Lubero : la Société civile décrète une “grève générale” pour dénoncer l’insécurité

La société civile du territoire de Lubero s’inquiète de la tournure inquiétante que vient de prendre l’insécurité dans cette partie du Nord-Kivu.

Elle vient de décréter un mouvement de grève générale sur toute l’étendue de ce territoire à partir du 7 janvier 2026. Dans un mémorandum, elle dénonce des cas d’assassinats, d’extorsion, de viols et de tortures dont sont victimes les paisibles citoyens.

Les auteurs de ces actes sont des militaires des FARDC indisciplinés et en perte de contrôle, fait savoir cette structure citoyenne qui tire la sonnette d’alarme et critique l’inaction des autorités locales pour résoudre ce “fléau”.

Toujours dans ce document, les forces vives de Lubero exigent l’ouverture d’un parquet militaire spécial à Lubero pour juger les militaires coupables, la démilitarisation de la commune rurale de Lubero et le délogement de certains camps militaires dans la zone.

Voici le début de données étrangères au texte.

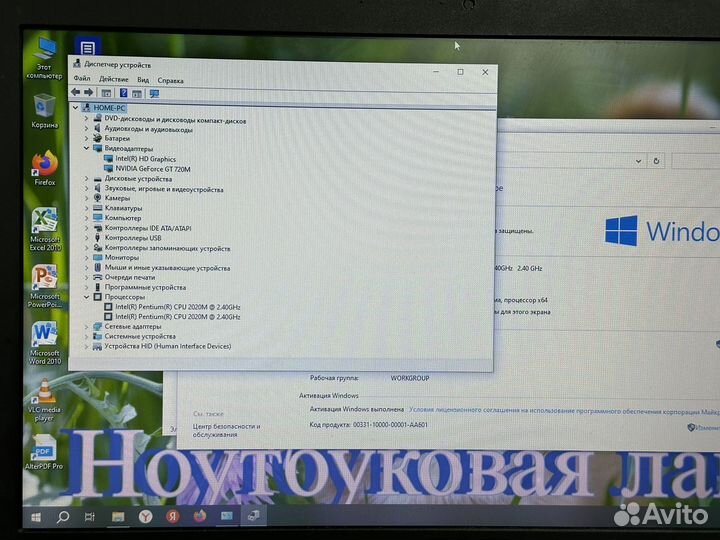Click the taskbar Search magnifier
The height and width of the screenshot is (540, 720).
click(63, 517)
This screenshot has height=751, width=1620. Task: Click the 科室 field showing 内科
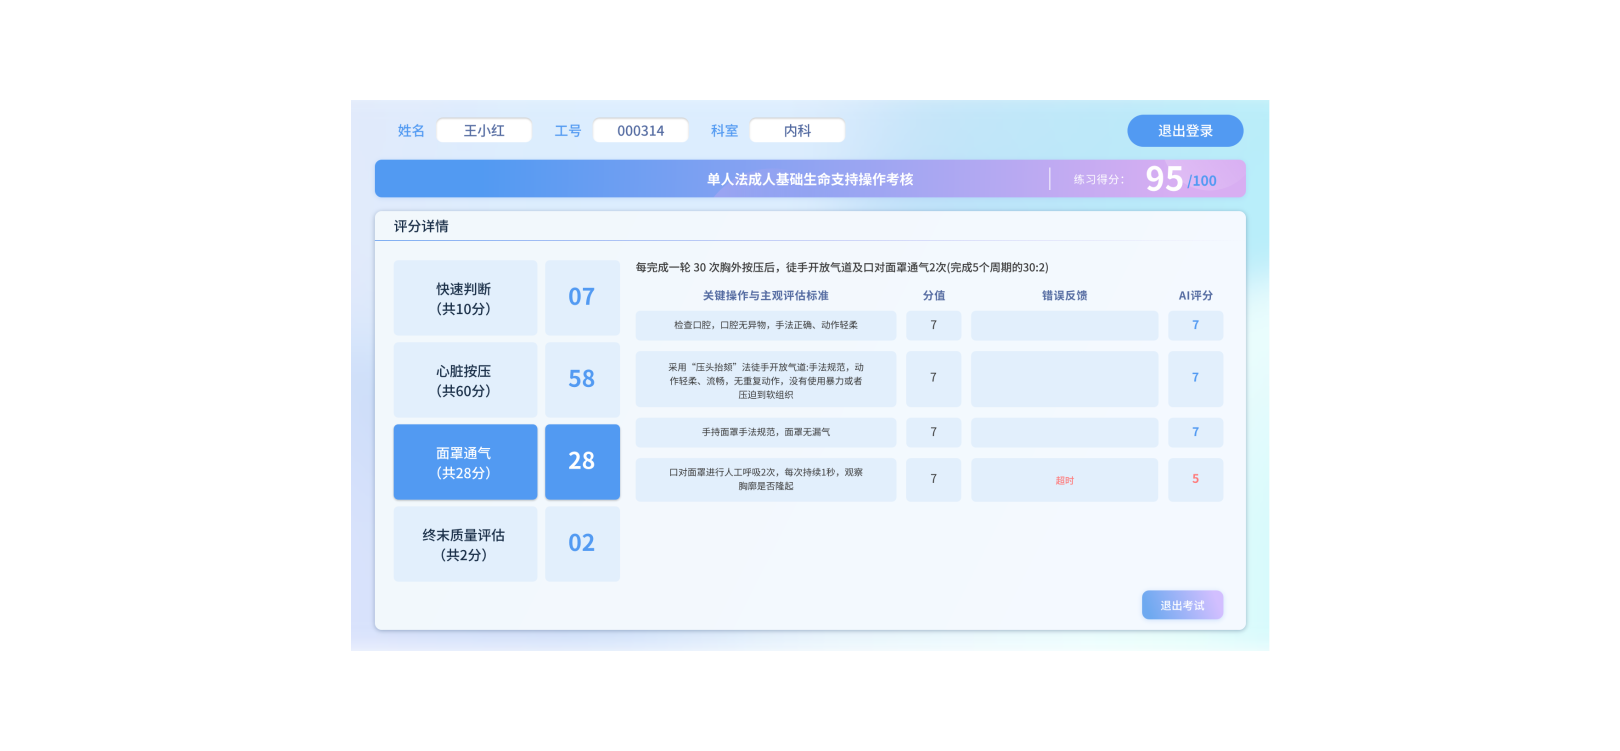pyautogui.click(x=797, y=131)
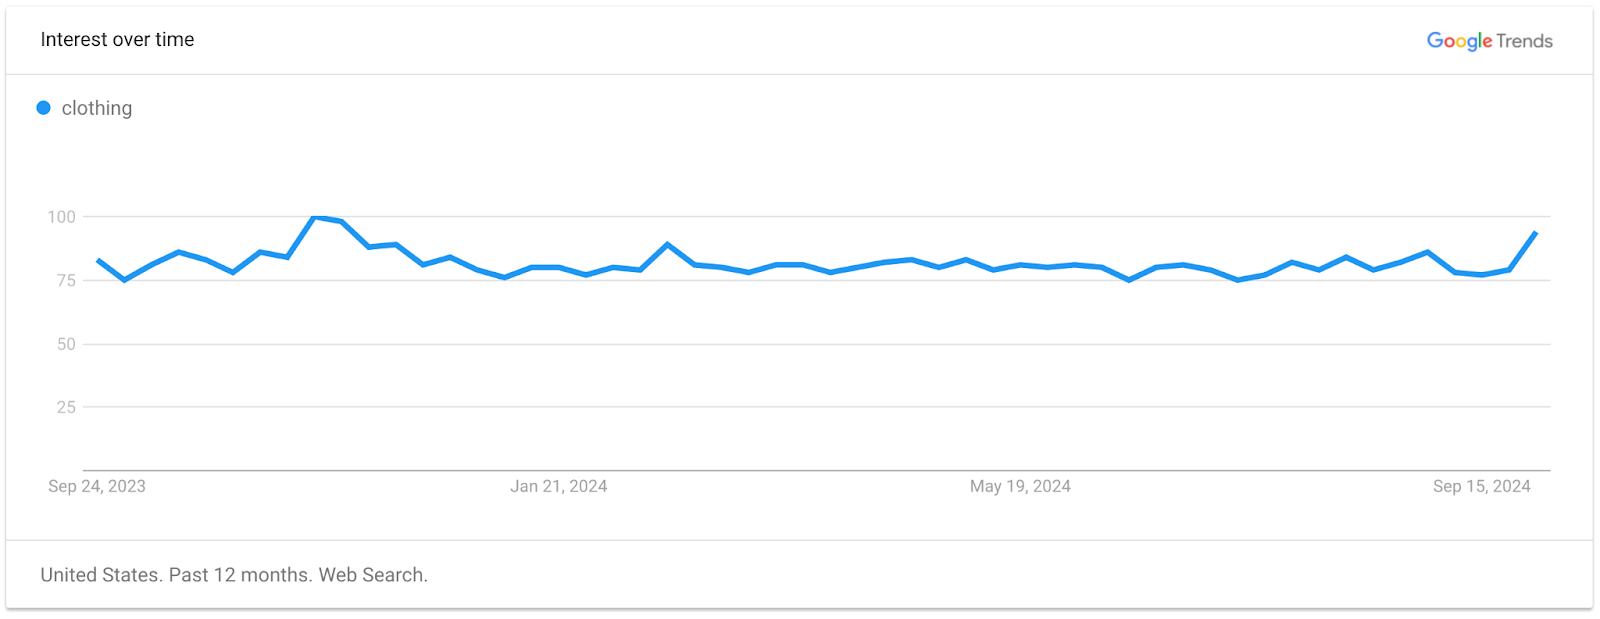1600x619 pixels.
Task: Select the "clothing" legend label
Action: [x=97, y=108]
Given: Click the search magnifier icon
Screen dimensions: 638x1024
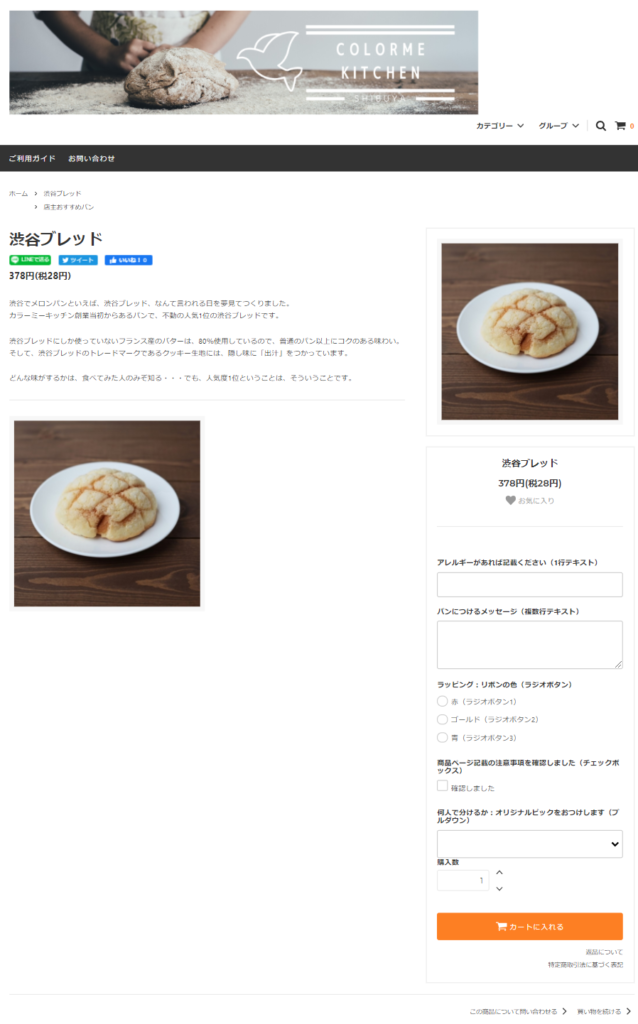Looking at the screenshot, I should click(600, 126).
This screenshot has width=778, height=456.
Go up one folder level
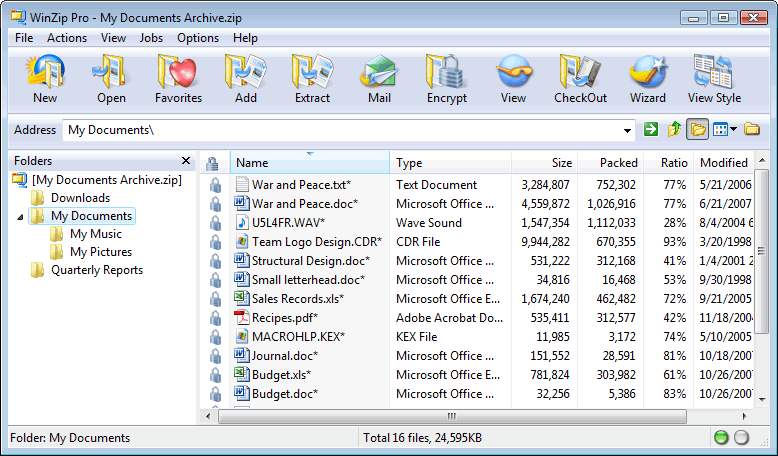pyautogui.click(x=675, y=130)
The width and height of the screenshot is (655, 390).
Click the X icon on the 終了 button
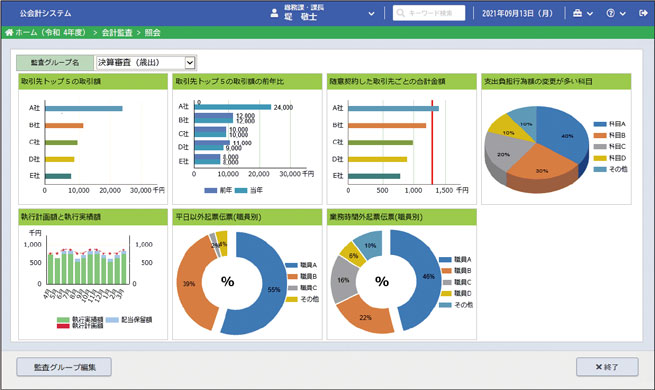599,367
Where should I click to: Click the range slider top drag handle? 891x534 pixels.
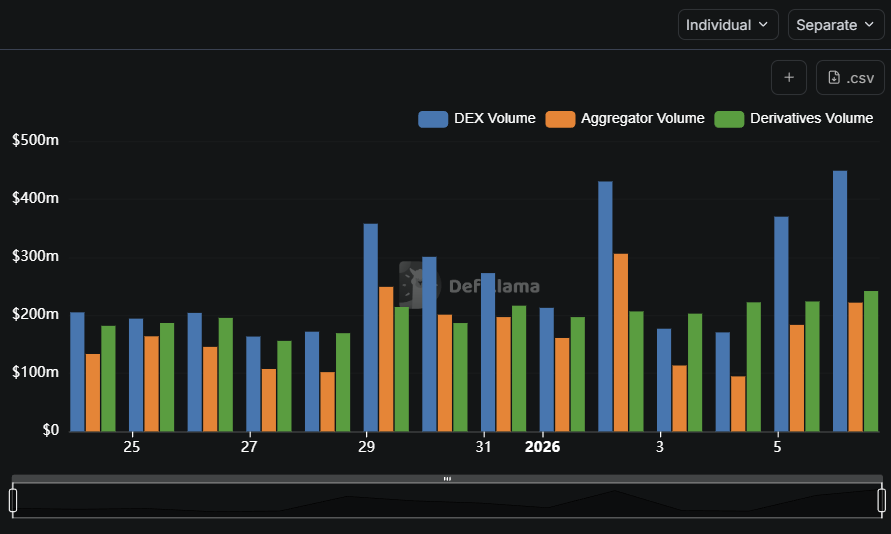click(x=447, y=479)
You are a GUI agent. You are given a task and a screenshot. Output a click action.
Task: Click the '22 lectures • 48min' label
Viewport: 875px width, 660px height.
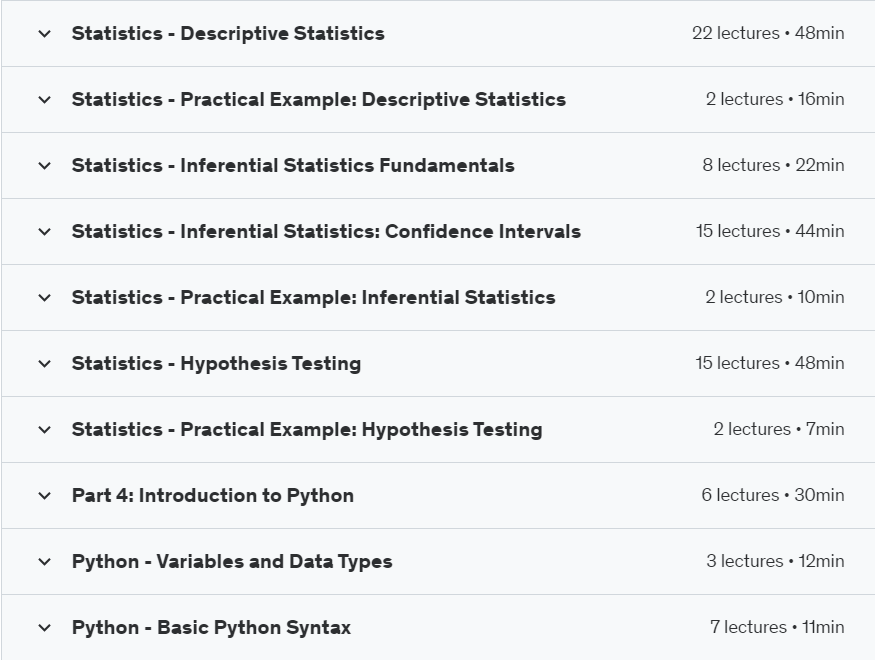coord(768,34)
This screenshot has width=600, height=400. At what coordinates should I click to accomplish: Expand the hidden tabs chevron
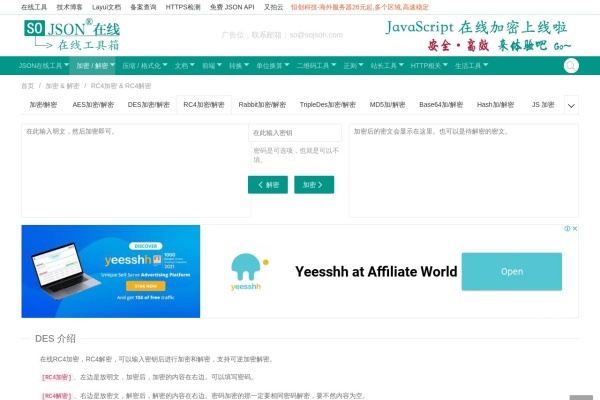click(x=571, y=105)
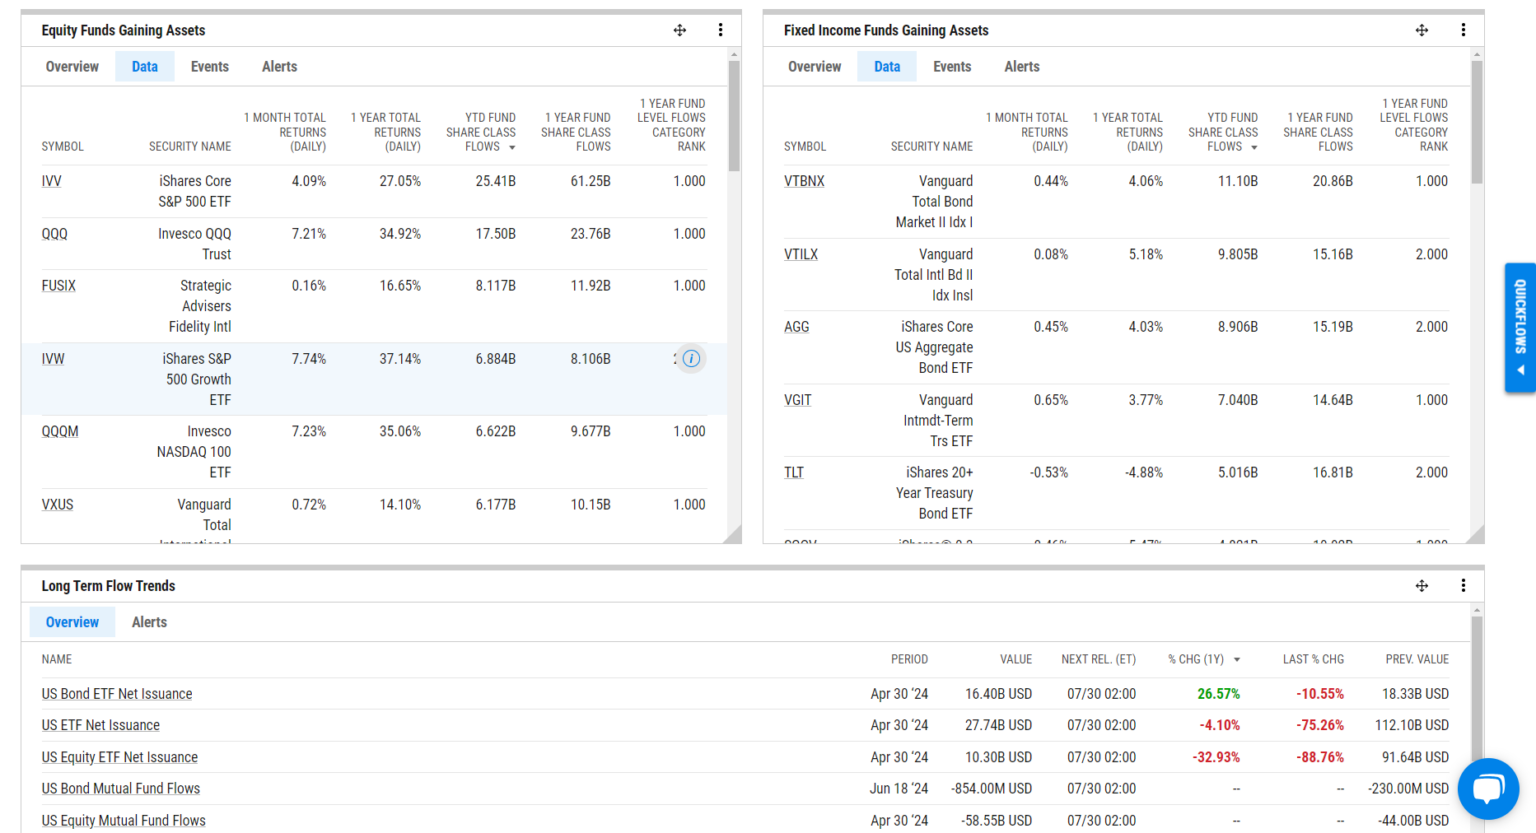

Au-delà de ces exigences, les structures associatives de Lubero exigent aussi une assistance humanitaire pour les familles dont les proches ont été victimes directes ou indirectes des agissements de ces “militaires indisciplinés”.

Au total, cinq cas d’assassinats ont été enregistrés depuis le début de cette année à cause de bavures militaires, indique cette structure citoyenne, qui fait savoir que parmi les victimes figure un certain Jonathan Mumbere, père de cinq enfants, tué par balles le 5 janvier dernier dans le quartier 30 juin, un cas considéré comme la goutte d’eau qui a fait déborder le vase. Son corps reste gardé à la morgue en attendant l’issue des enquêtes.

Les organisations de la société civile indiquent ainsi que les écoles, les activités socio-économiques et même agricoles seront en arrêt jusqu’à la satisfaction de leurs revendications et appellent les habitants à observer ce mot d’ordre, qui vise à inciter les autorités à se réveiller et à prendre leurs responsabilités.